Programming user interfaces in a maintainable and scalable way lets programmers think about one single visual component at a time.

#Describe the interface as components that render state

Each component of the interface is a function that gets state and returns how to draw this state on the screen. These components can be composed to form bigger parts of the user interface. Given a certain state this composition should always produce the same visual output to make your software predictable.

#Let interactions only change state

User interactions should only change the application state. Passing the new state to the top level component results in a new visual output. This makes adding new features and testing easier, because each interaction is a function that gets state and returns a new one.

#Reduce runtime errors with static type checking

In a statically typed language the compiler is able to check if the state passed to each component passes its required input types.

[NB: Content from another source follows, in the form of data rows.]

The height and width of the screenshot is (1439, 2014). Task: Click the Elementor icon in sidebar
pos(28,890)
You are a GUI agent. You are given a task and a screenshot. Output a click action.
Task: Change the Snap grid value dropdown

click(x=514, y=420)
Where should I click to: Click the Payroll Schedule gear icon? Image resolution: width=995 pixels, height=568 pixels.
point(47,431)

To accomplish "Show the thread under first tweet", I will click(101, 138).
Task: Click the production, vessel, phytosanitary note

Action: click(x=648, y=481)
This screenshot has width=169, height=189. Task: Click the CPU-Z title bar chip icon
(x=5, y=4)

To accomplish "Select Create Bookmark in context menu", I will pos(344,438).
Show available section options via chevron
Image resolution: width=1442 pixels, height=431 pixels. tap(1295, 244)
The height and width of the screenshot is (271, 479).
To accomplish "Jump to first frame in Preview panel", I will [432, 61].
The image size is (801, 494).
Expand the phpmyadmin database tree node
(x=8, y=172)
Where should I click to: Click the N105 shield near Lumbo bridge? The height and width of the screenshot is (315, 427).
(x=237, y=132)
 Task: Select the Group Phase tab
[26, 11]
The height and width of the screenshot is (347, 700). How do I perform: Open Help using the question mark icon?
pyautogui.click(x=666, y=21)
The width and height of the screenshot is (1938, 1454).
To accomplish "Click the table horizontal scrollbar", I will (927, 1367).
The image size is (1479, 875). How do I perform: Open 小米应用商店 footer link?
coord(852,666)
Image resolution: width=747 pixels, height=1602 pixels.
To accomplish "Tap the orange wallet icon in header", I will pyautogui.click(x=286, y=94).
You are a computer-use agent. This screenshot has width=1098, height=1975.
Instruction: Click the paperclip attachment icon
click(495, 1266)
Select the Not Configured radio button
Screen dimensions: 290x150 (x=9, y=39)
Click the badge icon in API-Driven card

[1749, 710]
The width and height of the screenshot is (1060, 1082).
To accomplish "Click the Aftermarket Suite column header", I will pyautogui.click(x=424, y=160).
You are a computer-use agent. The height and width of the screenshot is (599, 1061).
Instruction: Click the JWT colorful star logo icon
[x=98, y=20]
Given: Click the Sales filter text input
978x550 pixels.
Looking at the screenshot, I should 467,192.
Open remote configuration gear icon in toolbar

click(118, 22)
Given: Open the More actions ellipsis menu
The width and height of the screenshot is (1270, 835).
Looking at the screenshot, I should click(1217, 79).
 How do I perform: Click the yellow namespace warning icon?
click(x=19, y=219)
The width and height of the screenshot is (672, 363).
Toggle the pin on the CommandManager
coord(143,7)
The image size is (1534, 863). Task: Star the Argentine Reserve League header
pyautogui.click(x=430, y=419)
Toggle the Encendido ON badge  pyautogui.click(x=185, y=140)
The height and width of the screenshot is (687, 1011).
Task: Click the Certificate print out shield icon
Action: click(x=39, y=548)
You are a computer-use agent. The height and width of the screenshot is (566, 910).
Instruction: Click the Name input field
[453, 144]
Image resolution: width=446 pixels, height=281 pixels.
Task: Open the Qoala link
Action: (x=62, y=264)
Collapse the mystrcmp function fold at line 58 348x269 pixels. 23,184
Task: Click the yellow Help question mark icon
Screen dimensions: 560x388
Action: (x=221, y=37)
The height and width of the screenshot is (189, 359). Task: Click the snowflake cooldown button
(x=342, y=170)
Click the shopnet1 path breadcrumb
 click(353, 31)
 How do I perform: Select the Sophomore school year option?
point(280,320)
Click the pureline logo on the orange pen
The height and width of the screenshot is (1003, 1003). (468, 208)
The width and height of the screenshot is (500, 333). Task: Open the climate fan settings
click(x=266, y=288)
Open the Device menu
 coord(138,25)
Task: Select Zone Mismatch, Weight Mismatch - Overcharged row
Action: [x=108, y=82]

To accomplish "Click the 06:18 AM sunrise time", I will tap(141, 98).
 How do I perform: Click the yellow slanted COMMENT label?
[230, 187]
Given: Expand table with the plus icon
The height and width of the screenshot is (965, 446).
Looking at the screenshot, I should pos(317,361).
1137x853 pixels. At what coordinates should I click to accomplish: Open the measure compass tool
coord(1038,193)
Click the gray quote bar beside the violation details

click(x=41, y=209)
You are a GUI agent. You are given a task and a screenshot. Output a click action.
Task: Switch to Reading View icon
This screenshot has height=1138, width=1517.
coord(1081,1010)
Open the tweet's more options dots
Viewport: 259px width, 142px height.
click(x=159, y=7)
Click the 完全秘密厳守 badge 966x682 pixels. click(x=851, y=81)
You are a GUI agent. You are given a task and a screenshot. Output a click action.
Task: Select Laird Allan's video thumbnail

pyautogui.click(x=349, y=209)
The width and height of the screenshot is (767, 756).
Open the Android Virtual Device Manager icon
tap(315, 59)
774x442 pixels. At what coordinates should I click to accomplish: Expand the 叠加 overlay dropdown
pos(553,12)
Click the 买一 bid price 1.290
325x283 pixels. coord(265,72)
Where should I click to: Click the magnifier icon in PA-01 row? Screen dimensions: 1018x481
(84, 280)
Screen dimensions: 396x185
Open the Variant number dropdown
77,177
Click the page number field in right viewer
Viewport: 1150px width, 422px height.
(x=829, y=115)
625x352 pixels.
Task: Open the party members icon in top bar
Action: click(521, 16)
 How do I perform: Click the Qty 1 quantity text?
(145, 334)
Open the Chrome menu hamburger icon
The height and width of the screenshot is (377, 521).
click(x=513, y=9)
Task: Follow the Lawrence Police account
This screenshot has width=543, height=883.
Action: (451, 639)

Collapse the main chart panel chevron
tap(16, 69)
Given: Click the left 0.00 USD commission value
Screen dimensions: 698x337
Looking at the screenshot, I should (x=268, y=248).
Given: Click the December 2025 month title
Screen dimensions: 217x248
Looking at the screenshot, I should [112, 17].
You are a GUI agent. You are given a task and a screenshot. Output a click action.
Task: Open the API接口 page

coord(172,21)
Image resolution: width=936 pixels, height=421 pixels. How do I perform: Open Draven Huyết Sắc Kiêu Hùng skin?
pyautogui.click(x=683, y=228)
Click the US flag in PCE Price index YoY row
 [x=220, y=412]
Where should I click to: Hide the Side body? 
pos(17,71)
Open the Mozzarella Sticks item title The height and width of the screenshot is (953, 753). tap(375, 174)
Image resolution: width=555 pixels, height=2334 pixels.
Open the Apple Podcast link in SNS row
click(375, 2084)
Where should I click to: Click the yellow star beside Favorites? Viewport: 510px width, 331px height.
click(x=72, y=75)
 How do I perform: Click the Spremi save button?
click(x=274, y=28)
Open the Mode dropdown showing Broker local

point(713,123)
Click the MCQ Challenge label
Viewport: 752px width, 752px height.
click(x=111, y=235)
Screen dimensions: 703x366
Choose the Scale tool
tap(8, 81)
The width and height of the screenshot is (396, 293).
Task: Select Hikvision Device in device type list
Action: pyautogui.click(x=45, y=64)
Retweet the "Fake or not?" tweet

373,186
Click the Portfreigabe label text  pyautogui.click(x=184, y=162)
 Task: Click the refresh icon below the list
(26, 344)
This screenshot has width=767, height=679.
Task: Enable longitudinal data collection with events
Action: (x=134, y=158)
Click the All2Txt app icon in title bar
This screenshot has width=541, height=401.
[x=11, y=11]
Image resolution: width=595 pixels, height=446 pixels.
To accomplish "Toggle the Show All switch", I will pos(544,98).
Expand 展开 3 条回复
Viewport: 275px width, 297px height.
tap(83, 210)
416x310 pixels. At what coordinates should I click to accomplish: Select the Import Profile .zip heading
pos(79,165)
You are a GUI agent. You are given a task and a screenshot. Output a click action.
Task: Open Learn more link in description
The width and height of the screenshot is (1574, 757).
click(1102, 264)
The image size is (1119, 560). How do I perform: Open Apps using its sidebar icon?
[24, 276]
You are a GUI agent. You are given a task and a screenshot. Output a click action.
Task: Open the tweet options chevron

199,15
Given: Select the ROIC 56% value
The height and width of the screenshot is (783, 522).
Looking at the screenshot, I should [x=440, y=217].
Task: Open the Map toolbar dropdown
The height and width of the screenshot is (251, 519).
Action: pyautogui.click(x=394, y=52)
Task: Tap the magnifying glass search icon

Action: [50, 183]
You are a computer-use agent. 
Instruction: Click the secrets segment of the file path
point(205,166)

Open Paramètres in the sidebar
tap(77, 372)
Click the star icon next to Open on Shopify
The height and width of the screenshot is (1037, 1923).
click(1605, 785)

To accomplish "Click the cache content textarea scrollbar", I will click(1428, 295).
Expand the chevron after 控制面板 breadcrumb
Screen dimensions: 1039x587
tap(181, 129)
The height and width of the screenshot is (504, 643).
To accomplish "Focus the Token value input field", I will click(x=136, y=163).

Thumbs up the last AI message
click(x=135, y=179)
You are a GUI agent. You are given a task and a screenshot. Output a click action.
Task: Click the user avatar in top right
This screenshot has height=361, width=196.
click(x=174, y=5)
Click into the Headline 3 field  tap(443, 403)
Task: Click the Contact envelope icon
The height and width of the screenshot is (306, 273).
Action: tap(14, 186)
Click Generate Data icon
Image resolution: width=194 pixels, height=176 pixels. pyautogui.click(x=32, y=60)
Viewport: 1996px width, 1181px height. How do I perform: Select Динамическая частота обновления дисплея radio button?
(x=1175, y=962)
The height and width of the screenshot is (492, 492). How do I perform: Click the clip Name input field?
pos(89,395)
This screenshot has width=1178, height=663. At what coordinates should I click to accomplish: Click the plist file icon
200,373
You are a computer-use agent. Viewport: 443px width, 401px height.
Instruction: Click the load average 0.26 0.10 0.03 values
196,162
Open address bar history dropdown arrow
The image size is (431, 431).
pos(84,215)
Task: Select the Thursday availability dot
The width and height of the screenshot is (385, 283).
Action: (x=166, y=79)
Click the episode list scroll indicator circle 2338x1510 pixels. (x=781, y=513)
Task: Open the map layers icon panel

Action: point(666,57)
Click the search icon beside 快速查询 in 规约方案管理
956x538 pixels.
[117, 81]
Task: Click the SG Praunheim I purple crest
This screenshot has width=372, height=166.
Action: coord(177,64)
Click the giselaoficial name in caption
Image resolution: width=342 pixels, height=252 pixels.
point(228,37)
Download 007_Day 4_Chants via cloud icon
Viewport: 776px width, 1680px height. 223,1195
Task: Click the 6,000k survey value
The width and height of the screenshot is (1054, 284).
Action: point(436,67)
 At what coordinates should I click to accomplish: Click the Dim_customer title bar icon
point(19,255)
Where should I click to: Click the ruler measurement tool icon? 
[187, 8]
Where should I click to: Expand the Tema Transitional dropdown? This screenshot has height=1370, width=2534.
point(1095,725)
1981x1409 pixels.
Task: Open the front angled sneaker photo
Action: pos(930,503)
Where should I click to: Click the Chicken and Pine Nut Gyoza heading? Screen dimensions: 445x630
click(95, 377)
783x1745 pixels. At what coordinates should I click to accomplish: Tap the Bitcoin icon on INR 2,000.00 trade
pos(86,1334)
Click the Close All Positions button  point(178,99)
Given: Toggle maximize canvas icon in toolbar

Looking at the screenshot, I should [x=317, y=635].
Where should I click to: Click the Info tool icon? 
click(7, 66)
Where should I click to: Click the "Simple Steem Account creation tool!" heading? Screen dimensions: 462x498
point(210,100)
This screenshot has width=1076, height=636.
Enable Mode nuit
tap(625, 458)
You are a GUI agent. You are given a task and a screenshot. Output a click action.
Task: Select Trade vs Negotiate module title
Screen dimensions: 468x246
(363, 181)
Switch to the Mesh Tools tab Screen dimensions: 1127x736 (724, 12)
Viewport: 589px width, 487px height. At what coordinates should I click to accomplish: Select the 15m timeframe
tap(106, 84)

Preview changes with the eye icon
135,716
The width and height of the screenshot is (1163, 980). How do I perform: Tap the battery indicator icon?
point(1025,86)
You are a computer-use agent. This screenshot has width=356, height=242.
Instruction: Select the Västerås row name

This catches errors early before runtime and deploying to production.

#Provide isolation with immutable data structures

Defining the state as an immutable data structure guarantees that each component is isolated and cannot influence the state of other components. This is because changing an immutable data structure returns a new one instead of updating its value in place.

#Simplify debugging with one single state

Using one single persistent immutable data structure as your state makes very helpful debugging techniques like “time traveling” possible. Time traveling is the possibility to record user interactions and playing them back later to reproduce bugs. Updating a persistent immutable data structure returns a new one that shares most of its structure with the old one. This prevents big memory consumption for big amounts of updates.